> WHAT IS NEEDED: Please rescale the data from its start through the line containing "pyautogui.click(x=822, y=515)", including that line, and write those lines out again with the requests kept. In the answers, multiply every coordinate by 1.7 and round it to a whole number, with halves rounding up.
'''
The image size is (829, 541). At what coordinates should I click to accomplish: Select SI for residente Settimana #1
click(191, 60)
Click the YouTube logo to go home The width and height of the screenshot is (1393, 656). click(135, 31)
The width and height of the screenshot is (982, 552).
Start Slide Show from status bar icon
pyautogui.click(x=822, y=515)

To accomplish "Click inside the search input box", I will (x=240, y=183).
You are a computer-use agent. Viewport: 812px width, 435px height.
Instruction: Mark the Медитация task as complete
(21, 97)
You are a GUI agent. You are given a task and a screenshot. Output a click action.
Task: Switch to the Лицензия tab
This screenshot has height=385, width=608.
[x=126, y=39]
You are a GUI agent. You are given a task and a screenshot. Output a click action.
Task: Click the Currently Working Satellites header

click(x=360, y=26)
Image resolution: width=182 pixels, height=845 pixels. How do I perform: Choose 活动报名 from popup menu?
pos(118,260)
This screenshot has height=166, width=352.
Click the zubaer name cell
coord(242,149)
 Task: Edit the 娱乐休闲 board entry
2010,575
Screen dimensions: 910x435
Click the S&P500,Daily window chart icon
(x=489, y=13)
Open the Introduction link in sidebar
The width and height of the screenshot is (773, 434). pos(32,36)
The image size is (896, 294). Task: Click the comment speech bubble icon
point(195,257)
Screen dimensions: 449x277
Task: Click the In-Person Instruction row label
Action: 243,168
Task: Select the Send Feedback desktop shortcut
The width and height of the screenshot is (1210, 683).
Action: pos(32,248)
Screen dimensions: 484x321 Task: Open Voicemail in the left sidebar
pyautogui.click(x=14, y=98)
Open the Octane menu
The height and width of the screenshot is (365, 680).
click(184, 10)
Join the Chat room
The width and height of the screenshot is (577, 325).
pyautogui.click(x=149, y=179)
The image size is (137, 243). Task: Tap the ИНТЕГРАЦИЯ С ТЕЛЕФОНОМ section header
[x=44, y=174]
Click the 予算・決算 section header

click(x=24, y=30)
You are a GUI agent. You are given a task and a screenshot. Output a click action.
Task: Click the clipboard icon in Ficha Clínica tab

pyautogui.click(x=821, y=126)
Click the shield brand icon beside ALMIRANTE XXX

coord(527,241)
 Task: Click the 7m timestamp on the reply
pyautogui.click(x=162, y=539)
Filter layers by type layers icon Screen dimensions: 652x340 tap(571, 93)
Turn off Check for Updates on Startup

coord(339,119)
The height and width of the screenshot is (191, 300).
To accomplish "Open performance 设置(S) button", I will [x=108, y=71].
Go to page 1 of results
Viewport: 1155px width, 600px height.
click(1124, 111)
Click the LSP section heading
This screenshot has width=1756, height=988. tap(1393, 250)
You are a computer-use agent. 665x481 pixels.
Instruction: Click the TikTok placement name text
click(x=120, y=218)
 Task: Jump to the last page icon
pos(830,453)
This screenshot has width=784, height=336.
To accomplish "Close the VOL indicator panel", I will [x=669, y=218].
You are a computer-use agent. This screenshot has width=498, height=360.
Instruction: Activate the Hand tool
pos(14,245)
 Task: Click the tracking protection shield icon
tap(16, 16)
'''
> COMPLETED EXERCISE:
The image size is (829, 541). At what coordinates should I click to accomplish: Select SI for residente Settimana #1
click(325, 102)
Click the YouTube logo to go home The width and height of the screenshot is (1393, 656). click(230, 53)
The width and height of the screenshot is (982, 552).
Start Slide Show from status bar icon
pyautogui.click(x=1397, y=876)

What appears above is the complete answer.